Re 'proot'. I've never used it (it seems to be a configurator for the mount namespace), but nsjail seems much more advanced: cgroups support, seccomp-bpf via configuration language support, and a few more features (configs, net).
Not exactly, you can technically overwrite a file with bind mounts, e.g. use
nsjail --chroot / -R /dev/null:/etc/passwd -- /bin/sh -i
This will make /etc/passwd empty, but nsjail doesn't rewrite syscalls. In order to do that, you'd have to use SECCOMP_RET_TRACE (TRACE(number) in kafel config lang), and then add some C code to nsjail which will use ptrace() to intercept and rewrite your syscall. It's possible, just not implemented, because it didn't seem like something that's required by users.
Otherwise, it's possible to make it support that. Though, a word of caution: ptrace() is complex, and sometimes buggy interface with a lot of corner-cases - iow: it's easy to make a mistake with consequences for security of the whole setup.
PS: It's possible to use SECCOMP_RET_TRAP (TRAP(number) in kafel's - nsjail seccomp-bpf cfg language - nomenclature), and rewrite syscalls in-process with help of SIGSYS signal handler.

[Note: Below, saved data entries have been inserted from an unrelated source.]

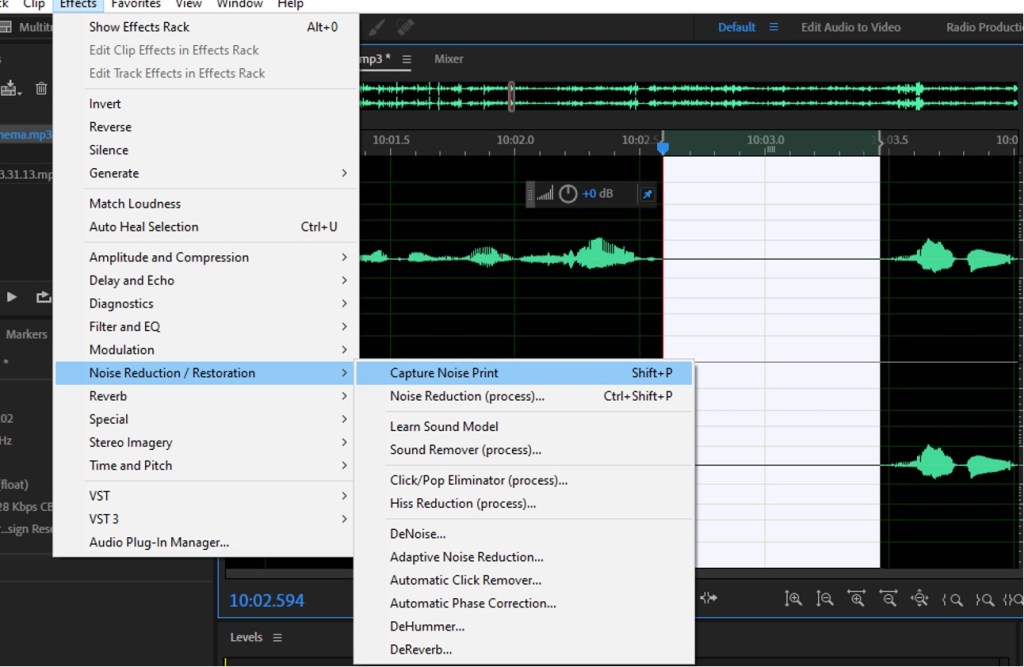Click the blue playhead marker on timeline
This screenshot has height=667, width=1024.
tap(662, 148)
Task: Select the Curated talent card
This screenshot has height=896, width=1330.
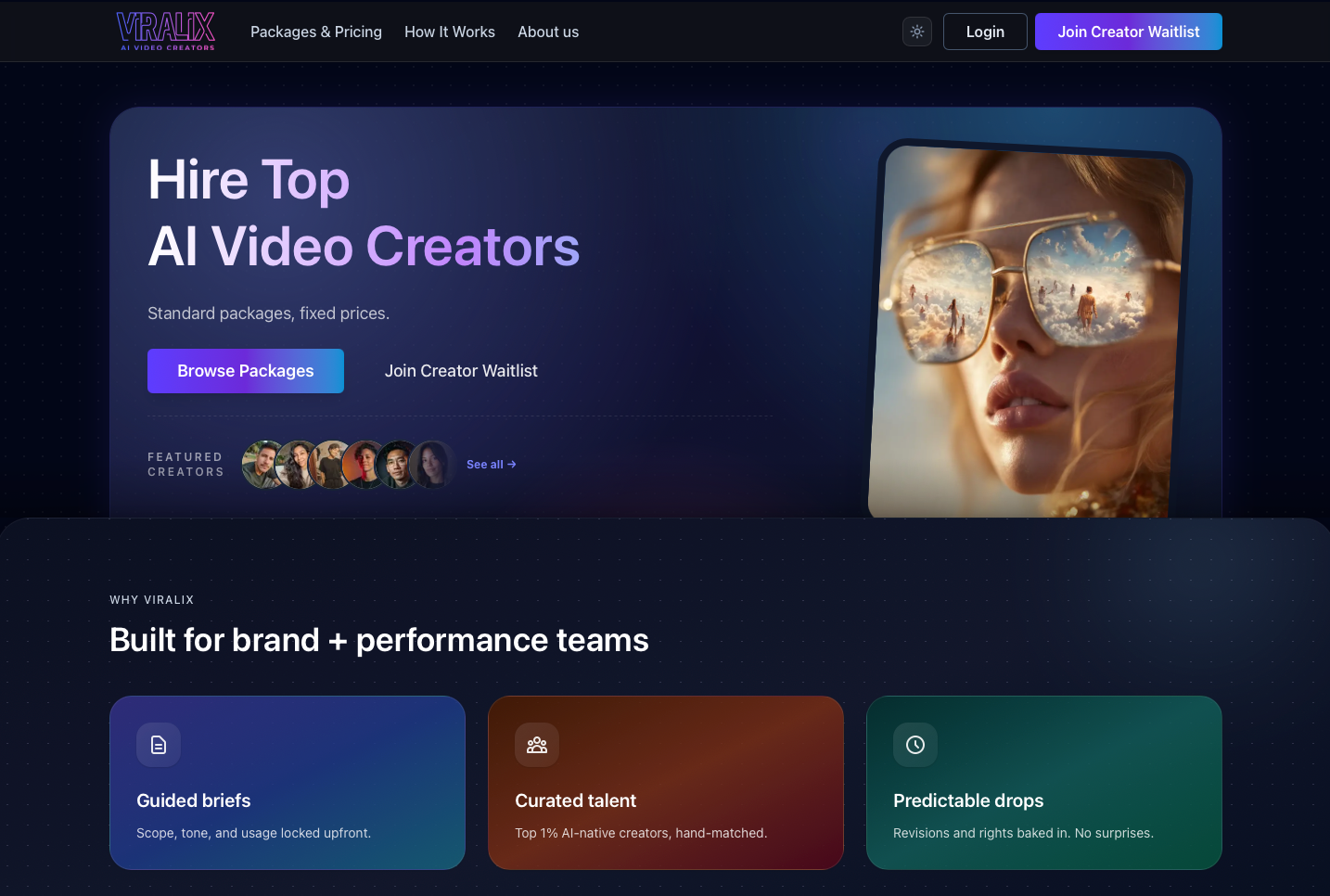Action: (665, 783)
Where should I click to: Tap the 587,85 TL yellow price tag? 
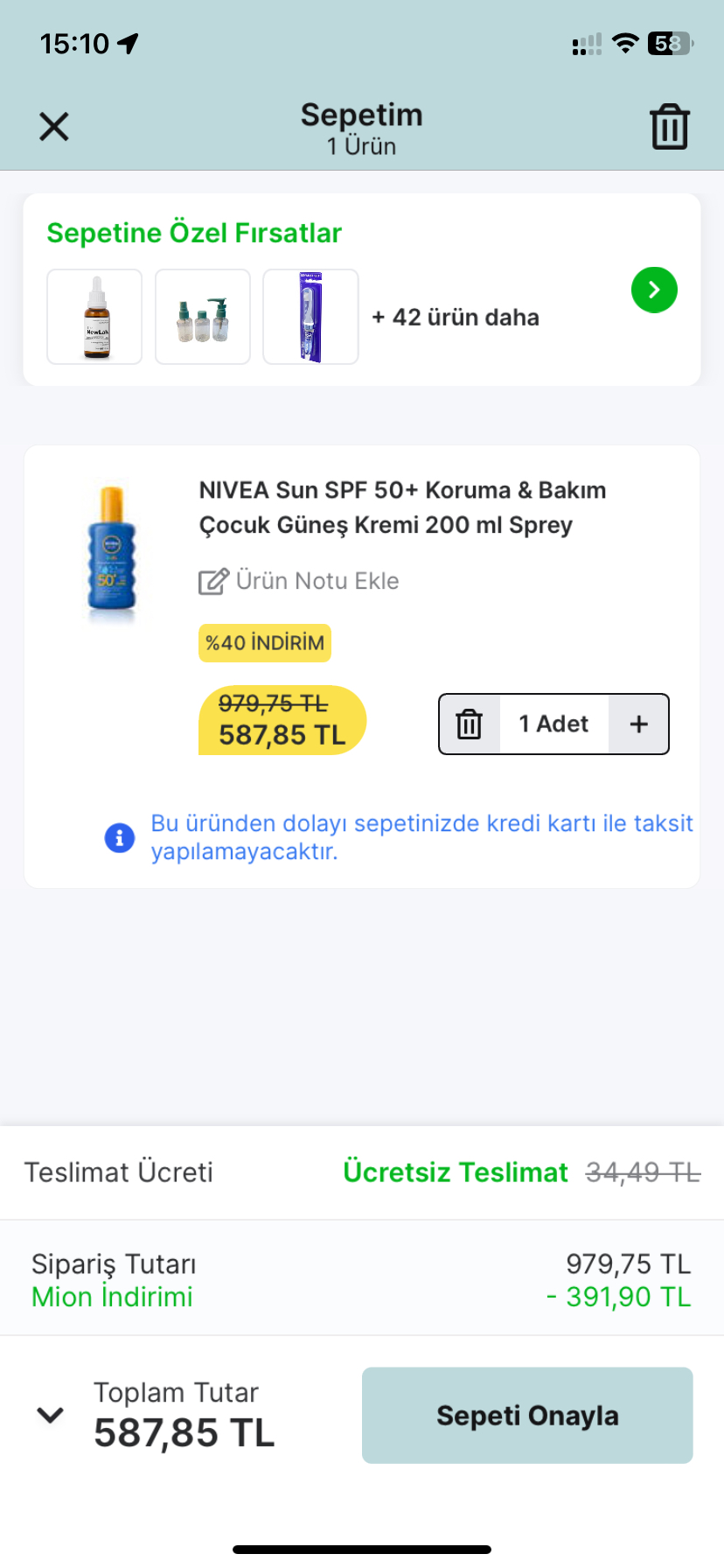click(x=282, y=721)
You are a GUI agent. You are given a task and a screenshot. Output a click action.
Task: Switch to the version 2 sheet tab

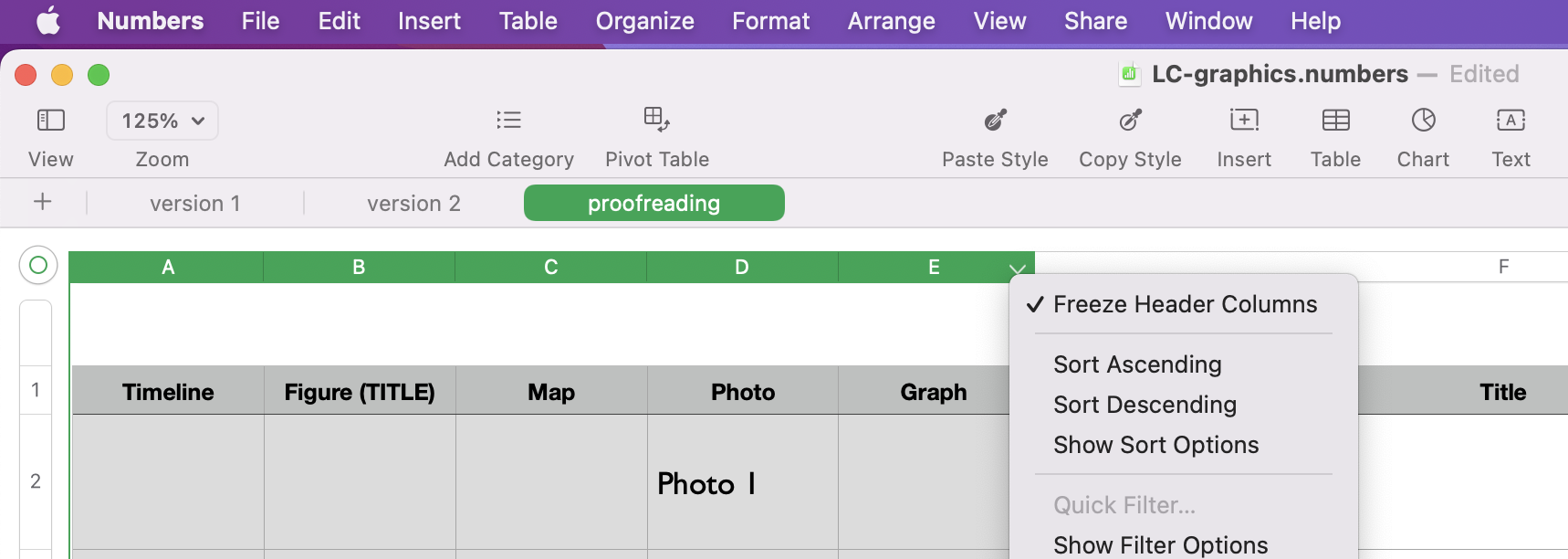(x=413, y=203)

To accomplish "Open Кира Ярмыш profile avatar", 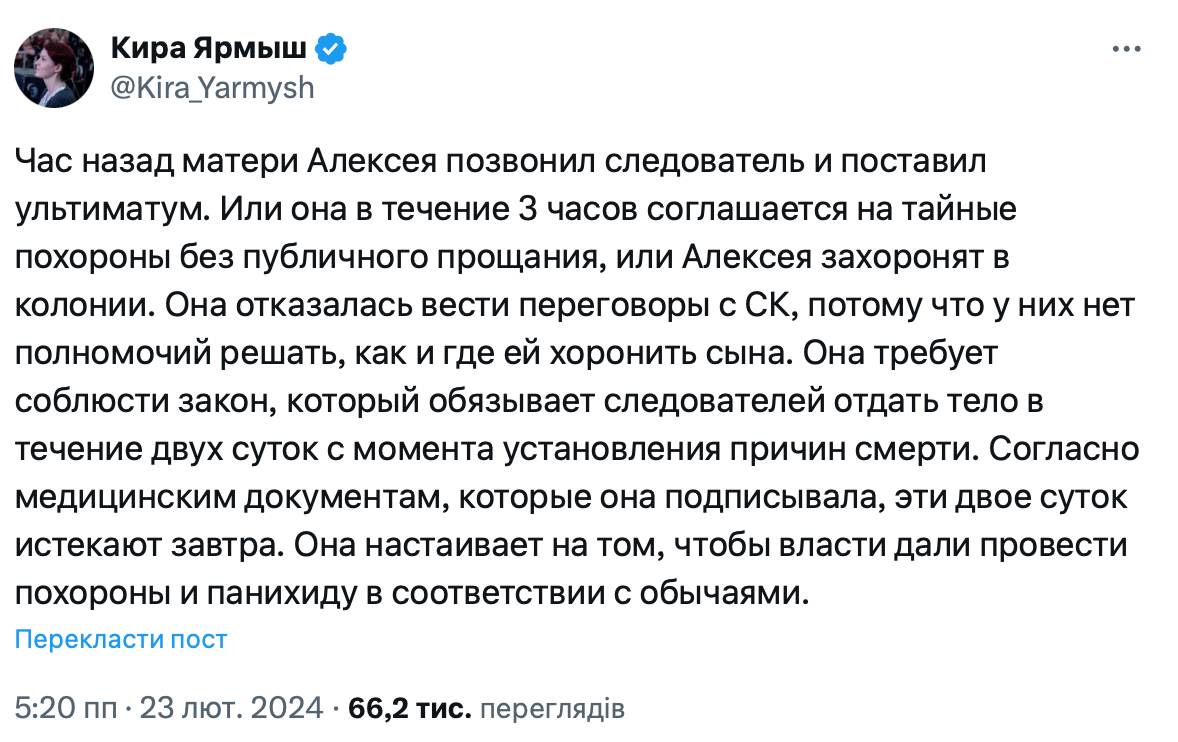I will [x=49, y=68].
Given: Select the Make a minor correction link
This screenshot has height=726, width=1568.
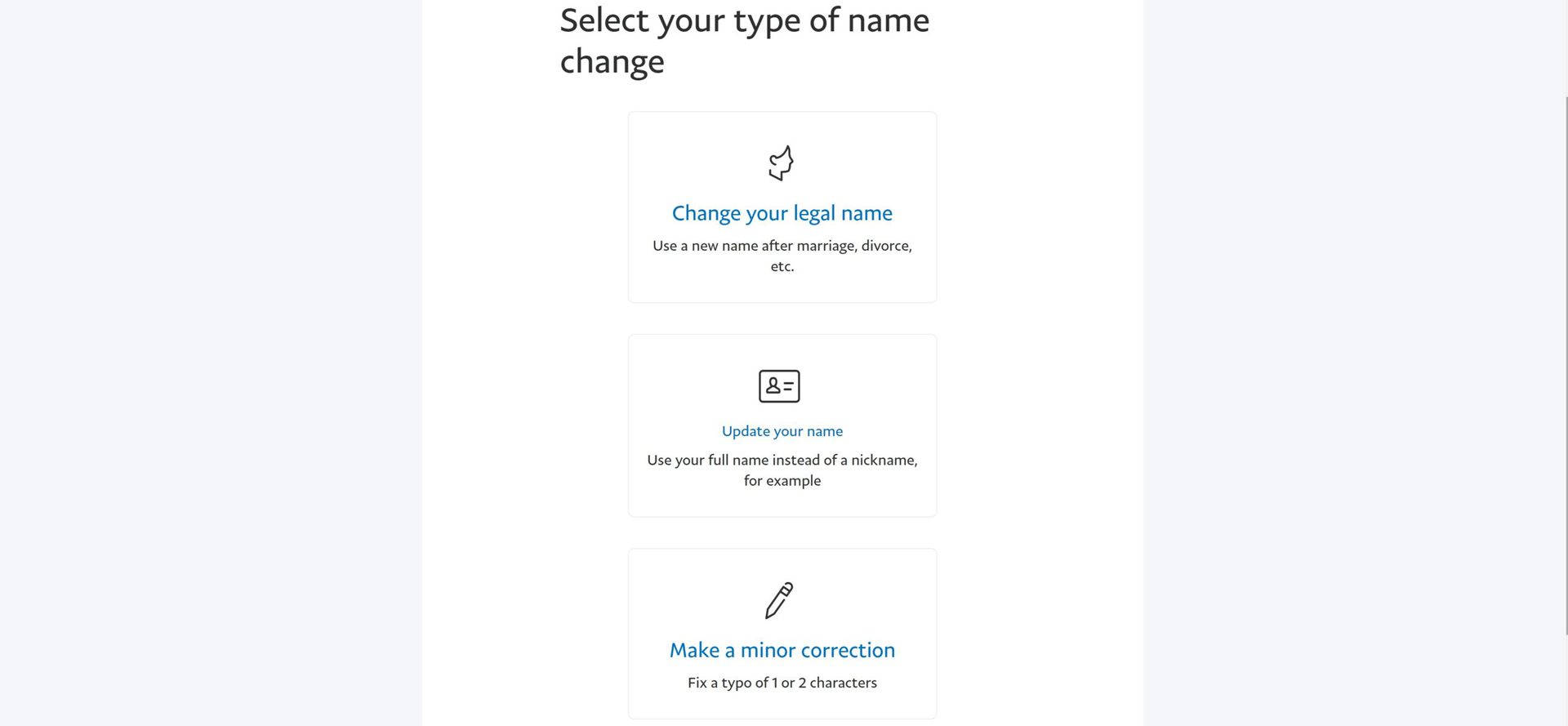Looking at the screenshot, I should [x=782, y=650].
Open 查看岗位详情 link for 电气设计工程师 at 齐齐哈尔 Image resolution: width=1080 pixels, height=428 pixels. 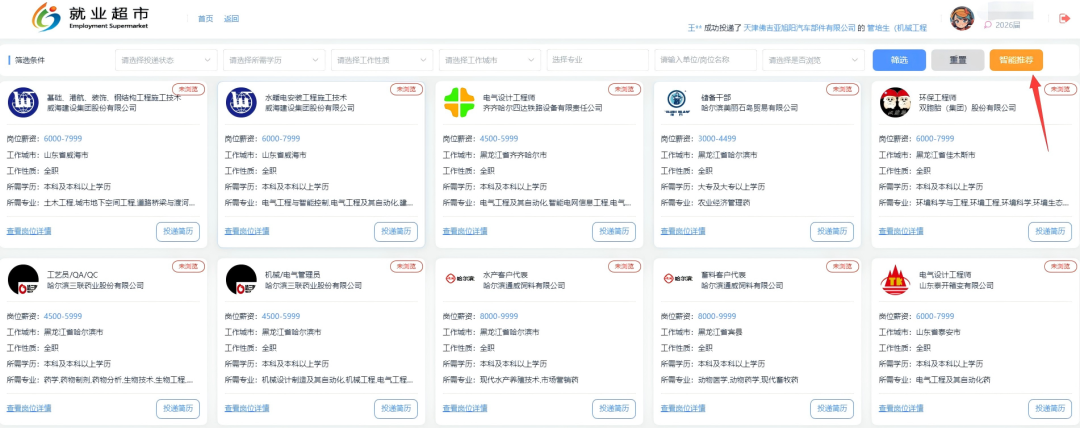tap(465, 231)
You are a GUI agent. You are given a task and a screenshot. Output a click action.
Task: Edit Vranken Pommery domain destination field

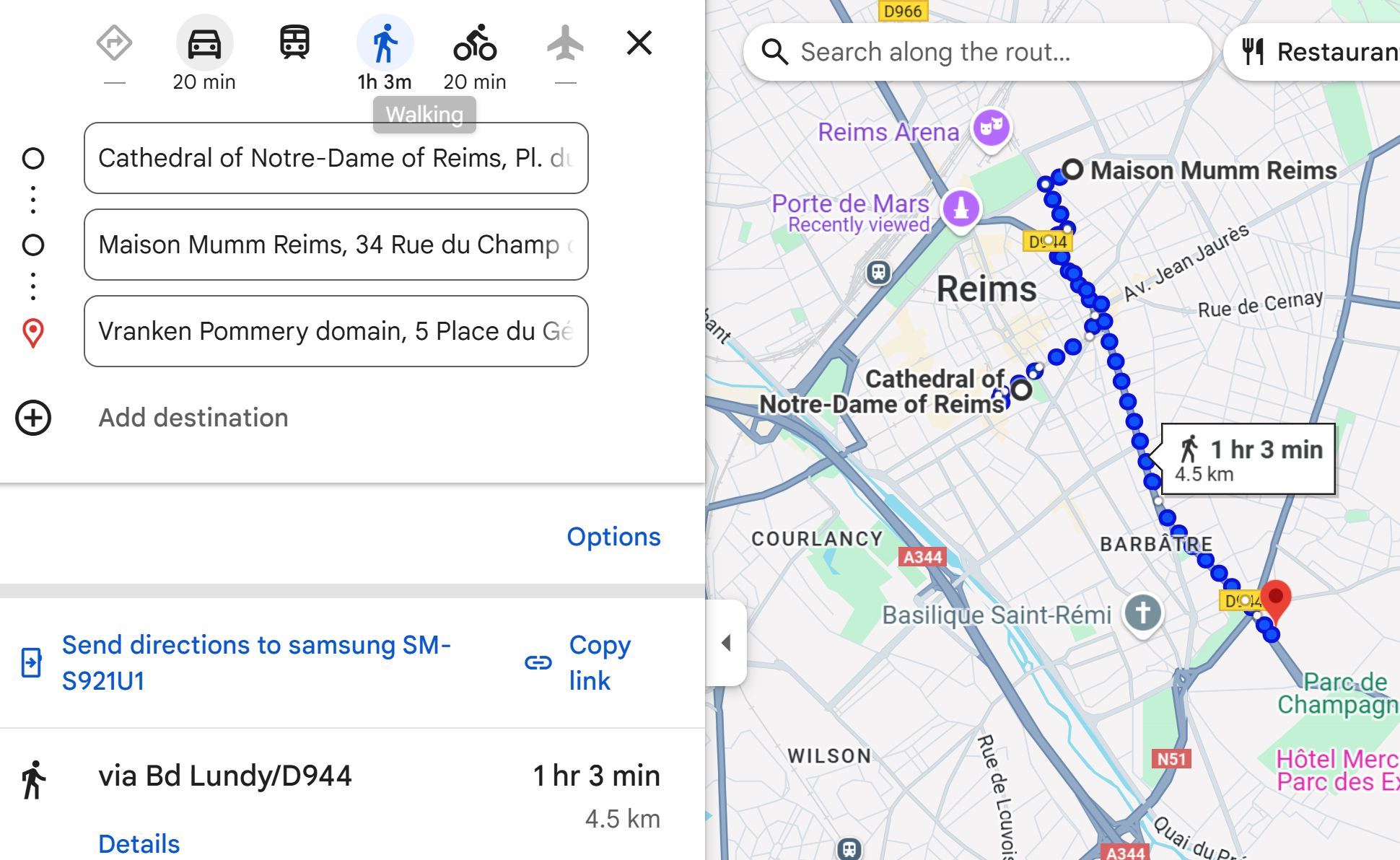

Yup, nsjail doesn't have X hacks (I should work on that), though it offers some profiles for Apache-like type of applications:
https://github.com/google/nsjail/tree/master/configs
I believe nsjail uses one of the most advanced (if not the most advanced) seccomp-bpf config language - kafel: https://github.com/google/kafel
Are there any other notable differences?
- ability to use config files (in nsjail in protobuf format)
- 3 operational modes: one of them allows to listen on a TCP port and run processes on-demand (inetd-style)
- support for cgroups (pid and mem limiting), here rlimits are not enough
- more expressive seccomp-bpf rules
systemd-nspawn supports ".nspawn" files (see --settings=true mode)
> socket activation
systemd can start up an nspawn thing in reaction to a systemd socket-activation request I think?
> cgroups
I guess for that you'd use 'systemd-run --scope -p MemoryLimit=10M -p CPUShares=100 -- systemd-nspawn ...'
> more expressive seccomp-bpf rules
Absolutely!
Without nsjail making that guarantee, nsjail is just yet another command line interface to namespaces.
Thank you authors! Really appreciate your work on this project.